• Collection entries

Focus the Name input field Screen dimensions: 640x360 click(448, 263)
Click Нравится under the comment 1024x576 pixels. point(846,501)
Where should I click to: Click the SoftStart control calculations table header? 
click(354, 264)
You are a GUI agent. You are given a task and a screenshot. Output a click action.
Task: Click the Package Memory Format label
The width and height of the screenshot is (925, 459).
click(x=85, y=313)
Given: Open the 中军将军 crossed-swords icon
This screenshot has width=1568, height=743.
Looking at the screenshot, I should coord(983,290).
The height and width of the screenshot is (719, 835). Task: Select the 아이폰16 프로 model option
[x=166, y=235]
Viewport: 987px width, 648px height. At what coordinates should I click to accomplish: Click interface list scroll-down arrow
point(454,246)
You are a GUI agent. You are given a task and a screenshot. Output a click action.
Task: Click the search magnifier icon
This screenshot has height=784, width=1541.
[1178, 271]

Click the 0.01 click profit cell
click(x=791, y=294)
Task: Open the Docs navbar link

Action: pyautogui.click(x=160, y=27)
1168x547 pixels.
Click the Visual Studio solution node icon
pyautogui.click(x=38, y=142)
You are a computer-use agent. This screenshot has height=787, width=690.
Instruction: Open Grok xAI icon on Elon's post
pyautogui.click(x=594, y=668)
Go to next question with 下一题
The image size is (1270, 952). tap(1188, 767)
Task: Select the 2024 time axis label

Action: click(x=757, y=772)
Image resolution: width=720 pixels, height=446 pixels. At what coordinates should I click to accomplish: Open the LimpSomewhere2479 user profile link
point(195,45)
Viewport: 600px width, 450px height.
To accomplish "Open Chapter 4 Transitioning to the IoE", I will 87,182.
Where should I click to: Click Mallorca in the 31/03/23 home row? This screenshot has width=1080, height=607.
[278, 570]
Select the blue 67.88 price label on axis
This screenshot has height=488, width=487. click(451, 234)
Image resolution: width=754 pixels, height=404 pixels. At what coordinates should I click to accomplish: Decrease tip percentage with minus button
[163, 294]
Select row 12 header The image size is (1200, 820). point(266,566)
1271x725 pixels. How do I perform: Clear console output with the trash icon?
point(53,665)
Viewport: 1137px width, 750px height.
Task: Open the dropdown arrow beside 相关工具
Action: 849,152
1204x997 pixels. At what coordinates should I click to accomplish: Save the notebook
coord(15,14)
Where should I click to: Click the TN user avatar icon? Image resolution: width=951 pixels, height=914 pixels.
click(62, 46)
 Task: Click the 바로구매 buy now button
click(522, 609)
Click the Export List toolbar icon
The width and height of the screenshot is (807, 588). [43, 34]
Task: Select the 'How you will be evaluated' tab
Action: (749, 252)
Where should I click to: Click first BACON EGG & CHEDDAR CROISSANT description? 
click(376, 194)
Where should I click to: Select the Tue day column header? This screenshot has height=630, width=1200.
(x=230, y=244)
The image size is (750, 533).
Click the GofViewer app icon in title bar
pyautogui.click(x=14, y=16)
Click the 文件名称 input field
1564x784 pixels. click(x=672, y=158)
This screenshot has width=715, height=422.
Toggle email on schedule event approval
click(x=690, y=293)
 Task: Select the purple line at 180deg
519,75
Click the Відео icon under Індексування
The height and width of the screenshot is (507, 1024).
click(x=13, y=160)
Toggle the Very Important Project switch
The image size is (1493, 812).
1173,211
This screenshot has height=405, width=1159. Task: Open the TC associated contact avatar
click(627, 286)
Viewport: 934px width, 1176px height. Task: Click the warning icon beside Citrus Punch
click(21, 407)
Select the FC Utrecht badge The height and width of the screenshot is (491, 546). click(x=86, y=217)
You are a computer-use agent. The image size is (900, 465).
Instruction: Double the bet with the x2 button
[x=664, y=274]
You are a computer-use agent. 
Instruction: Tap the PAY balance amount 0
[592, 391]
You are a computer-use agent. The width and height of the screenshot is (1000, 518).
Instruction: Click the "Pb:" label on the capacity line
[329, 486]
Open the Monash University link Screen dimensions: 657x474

• ACTIVITY
Please copy only these lines, exactly: the first line of the records through the line containing "Given: Open the 中军将军 crossed-swords icon", ends included.

• TASK OUTPUT
Focus the Name input field Screen dimensions: 640x360 click(448, 263)
Click Нравится under the comment 1024x576 pixels. point(846,501)
Where should I click to: Click the SoftStart control calculations table header? 
click(354, 264)
You are a GUI agent. You are given a task and a screenshot. Output a click action.
Task: Click the Package Memory Format label
The width and height of the screenshot is (925, 459).
click(x=85, y=313)
Given: Open the 中军将军 crossed-swords icon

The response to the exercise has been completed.